> JOB 1: Say whether each statement agrees with the demand flexibility article, and back each yes or no with the deciding words quoted from it. (a) Interruptible rates for industrial customers have been used to cut demand for decades. (b) The writer currently leads the resource planning consulting practice at Ascend Analytics. (c) Wartsila manufactures utility-scale battery storage.
> JOB 2: Carry on the demand flexibility article from its last sentence.

> QUOTED PASSAGE:

Achieving More Demand Flexibility Requires Mastering the Resource Planning Process

Utilities across the US are positioning themselves to manage customer demand in concert with supply-side resource portfolios. Demand flexibility programs like demand response (DR) are nothing new of course. Interruptible rates for industrial customers have been reliable tools for grid operators to reduce demand in times of grid stress for decades. However, the idea of residential and small commercial demand control using “grid-edge” distributed energy resource (DER) devices such as thermostats, water heaters, EV charging, rooftop solar, and battery storage is relatively new in the world of utility planning.

Resource Planning & Demand Flexibility

Until recently I led the resource planning consulting practice at Ascend Analytics. Now I work at Wartsila, a leading manufacturer of reciprocating engines for power plants and ships as well as utility-scale battery storage. I advocate for policies and utility planning that will achieve decarbonization cost-effectively and reliably. I regularly meet with resource planners across the country and speak to them about their planning challenges.

> MATERIAL:
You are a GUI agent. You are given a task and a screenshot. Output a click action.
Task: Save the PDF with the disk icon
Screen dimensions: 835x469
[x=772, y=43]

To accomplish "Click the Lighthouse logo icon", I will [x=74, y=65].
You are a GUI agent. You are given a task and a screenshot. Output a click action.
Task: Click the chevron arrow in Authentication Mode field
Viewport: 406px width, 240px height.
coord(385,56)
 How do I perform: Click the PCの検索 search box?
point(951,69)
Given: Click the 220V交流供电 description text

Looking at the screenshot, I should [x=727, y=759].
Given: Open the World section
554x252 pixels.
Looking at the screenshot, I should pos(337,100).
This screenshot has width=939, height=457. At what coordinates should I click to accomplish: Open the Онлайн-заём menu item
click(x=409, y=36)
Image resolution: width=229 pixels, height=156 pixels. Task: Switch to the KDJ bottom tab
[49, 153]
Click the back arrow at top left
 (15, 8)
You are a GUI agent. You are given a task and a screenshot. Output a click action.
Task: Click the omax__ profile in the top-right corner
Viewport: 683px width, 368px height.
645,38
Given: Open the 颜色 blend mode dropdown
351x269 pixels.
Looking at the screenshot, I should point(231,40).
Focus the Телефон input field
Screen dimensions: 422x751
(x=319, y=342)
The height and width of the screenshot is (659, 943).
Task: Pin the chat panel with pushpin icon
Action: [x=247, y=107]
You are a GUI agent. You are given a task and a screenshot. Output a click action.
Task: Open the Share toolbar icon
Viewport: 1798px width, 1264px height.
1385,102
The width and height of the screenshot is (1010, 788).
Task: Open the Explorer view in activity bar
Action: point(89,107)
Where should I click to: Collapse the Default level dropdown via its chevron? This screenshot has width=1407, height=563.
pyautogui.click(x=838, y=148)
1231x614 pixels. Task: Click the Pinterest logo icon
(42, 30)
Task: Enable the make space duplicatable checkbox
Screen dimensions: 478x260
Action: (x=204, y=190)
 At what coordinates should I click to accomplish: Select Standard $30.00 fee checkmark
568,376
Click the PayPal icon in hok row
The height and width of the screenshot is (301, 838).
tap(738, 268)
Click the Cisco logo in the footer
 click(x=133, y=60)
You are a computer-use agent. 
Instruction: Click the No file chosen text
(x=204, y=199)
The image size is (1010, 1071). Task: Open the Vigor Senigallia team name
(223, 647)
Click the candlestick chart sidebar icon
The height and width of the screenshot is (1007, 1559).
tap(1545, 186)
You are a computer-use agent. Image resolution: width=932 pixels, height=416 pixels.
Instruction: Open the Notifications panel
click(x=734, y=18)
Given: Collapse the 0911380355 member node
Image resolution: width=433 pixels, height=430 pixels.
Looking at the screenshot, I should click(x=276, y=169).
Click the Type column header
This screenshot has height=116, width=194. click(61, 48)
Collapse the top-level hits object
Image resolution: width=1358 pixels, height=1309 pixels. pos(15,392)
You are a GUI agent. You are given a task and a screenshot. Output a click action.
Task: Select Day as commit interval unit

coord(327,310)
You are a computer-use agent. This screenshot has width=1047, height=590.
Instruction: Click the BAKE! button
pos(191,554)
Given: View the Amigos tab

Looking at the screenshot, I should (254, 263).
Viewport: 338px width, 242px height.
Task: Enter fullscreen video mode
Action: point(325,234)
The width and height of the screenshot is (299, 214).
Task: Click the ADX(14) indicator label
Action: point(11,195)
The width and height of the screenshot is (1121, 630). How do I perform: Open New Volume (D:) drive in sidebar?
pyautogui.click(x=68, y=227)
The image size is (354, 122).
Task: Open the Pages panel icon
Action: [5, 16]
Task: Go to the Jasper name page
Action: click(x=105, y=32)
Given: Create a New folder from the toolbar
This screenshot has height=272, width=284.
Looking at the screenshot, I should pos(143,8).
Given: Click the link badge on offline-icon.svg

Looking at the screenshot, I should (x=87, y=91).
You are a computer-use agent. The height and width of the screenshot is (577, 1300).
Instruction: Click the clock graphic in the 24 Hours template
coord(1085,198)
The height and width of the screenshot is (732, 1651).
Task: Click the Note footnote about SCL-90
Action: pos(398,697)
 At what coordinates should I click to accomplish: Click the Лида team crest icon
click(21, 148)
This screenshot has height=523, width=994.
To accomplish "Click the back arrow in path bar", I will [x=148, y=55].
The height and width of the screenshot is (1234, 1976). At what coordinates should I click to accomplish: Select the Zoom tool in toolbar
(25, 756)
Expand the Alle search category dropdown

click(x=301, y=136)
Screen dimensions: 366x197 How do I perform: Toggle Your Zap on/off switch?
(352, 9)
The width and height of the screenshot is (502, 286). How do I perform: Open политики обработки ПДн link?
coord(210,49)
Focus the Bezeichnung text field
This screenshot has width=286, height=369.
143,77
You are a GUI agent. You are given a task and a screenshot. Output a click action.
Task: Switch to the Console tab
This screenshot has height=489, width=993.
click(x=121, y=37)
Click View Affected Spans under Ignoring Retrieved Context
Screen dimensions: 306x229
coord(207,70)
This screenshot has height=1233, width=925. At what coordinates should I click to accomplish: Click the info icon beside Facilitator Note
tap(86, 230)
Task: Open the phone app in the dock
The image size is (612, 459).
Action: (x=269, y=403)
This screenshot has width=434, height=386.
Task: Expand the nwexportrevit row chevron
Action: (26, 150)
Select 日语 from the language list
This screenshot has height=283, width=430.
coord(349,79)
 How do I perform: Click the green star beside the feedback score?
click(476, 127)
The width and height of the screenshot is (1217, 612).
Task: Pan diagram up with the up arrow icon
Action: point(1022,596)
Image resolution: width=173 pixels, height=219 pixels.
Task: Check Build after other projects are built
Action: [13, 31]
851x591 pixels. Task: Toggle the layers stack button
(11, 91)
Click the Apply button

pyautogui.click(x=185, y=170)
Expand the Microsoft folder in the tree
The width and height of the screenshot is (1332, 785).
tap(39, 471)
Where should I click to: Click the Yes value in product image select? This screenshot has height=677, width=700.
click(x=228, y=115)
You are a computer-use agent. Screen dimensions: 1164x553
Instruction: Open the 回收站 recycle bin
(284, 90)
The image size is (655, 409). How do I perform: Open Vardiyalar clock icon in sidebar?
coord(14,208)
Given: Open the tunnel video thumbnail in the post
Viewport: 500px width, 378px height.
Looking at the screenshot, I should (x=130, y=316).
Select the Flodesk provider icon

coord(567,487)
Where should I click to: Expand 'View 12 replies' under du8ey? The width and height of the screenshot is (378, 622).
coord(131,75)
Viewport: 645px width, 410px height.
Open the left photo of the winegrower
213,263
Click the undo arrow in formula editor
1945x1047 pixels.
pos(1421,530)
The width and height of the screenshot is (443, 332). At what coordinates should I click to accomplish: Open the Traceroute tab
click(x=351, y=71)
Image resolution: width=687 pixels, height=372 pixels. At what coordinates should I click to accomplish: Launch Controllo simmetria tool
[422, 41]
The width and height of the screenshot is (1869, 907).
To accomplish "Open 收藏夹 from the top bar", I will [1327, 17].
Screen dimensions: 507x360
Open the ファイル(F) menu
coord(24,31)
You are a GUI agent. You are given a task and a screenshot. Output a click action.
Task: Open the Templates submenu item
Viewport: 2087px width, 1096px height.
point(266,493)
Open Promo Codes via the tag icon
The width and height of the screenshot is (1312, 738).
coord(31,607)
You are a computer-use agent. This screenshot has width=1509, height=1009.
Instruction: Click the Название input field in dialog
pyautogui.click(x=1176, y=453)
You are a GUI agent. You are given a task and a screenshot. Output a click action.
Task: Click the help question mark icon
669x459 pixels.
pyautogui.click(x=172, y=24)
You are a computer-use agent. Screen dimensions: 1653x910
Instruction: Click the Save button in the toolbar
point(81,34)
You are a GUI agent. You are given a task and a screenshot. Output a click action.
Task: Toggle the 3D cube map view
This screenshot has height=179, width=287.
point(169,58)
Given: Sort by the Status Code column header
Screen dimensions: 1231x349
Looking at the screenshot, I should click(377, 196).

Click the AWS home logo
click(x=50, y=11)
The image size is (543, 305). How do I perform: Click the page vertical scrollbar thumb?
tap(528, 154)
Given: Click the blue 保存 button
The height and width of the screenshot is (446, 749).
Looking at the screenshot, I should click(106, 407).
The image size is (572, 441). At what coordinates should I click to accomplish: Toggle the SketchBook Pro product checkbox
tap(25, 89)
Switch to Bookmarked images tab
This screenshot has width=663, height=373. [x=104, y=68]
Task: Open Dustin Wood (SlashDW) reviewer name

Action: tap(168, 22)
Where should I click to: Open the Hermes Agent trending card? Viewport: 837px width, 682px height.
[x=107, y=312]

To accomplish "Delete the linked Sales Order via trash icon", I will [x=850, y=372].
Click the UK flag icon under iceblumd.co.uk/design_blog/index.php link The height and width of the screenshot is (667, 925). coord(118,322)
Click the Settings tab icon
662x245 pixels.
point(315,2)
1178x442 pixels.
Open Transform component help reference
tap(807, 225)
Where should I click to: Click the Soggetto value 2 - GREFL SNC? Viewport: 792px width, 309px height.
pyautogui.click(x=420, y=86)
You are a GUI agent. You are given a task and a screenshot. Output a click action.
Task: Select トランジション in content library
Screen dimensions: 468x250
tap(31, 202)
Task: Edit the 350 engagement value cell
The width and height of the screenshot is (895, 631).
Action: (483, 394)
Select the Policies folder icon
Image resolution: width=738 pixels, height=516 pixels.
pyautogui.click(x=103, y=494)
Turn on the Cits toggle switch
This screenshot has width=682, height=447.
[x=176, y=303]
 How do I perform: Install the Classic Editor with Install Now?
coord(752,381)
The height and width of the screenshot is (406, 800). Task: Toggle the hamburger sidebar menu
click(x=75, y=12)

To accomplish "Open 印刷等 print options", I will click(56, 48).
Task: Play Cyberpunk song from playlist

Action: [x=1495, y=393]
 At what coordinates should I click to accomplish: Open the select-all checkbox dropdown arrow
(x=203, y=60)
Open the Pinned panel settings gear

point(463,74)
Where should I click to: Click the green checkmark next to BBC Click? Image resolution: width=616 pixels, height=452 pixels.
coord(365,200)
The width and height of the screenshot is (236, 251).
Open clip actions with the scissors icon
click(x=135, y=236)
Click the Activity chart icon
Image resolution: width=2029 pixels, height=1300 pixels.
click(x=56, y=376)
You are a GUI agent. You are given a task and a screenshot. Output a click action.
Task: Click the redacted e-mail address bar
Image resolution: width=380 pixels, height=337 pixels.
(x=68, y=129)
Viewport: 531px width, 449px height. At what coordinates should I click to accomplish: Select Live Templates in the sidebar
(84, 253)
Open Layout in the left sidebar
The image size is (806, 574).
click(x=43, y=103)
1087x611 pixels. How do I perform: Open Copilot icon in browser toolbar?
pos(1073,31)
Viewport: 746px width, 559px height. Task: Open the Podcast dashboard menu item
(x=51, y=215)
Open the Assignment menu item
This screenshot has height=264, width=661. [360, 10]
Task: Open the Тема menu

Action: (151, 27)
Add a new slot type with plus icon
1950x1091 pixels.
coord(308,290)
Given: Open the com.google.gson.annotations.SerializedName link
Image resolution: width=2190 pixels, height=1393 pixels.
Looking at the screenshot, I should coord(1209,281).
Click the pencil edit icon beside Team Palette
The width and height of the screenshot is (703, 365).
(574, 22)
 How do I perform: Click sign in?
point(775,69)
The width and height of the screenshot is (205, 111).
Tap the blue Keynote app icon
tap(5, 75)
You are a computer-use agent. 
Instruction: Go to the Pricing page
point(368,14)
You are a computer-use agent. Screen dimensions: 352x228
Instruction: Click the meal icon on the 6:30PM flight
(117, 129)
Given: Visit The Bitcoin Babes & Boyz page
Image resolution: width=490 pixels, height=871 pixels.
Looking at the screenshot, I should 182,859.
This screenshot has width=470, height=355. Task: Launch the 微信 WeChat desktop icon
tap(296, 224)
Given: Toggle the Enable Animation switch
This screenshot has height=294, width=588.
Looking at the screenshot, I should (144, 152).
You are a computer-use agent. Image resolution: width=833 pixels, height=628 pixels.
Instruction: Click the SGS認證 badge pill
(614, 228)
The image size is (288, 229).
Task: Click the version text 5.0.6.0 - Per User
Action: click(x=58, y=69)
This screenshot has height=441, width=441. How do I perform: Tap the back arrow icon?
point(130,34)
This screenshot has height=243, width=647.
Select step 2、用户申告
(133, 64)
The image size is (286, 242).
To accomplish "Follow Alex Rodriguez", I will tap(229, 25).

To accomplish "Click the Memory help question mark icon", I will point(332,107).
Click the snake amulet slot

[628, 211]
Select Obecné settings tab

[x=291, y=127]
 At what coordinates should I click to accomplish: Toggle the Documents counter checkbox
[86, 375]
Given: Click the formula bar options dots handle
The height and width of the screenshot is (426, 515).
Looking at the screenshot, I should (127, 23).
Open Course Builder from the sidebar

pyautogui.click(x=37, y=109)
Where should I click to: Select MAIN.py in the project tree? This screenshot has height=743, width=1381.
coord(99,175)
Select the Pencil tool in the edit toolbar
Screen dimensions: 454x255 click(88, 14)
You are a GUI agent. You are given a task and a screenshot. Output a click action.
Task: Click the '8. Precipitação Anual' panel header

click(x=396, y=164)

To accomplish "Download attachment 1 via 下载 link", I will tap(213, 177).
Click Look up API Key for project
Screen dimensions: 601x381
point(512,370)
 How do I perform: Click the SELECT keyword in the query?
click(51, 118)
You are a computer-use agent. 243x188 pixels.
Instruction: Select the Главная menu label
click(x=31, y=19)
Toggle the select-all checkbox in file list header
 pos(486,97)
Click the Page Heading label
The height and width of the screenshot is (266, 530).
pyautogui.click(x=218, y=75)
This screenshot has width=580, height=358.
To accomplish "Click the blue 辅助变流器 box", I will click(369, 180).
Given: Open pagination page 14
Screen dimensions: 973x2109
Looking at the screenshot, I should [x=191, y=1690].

> FINAL RESULT 1:
(a) Yes: "Interruptible rates for industrial customers have been reliable tools for grid operators to reduce demand in times of grid stress for decades."
(b) No: "Until recently I led the resource planning consulting practice at Ascend Analytics."
(c) Yes: "a leading manufacturer of reciprocating engines for power plants and ships as well as utility-scale battery storage."

> FINAL RESULT 2:
In my view, demand-side solutions are an increasingly important tool to supplement grid-scale power generation. Yet despite significant potential, most utilities remain hesitant to fully embrace demand flexibility initiatives. While there are certainly barriers to deploying more controls on demand, none are insurmountable. Resource planners often hold the key to decision-making at utilities. They use computer models to select which resources the utility should invest in to balance their goals of reliability, sustainability, and affordable rates; helping them understand the benefits of demand flexibility will go a long way toward achieving this goal.

The Potential of Demand Flexibility Resources

Grid operators are responsible for keeping power supply and demand in balance around the clock. From the initial inception of electric utilities more than 100 years ago, electricity demand was simply treated as fixed at any given time. Since supply always followed demand, utility planning was straightforward: build enough generation to meet that demand.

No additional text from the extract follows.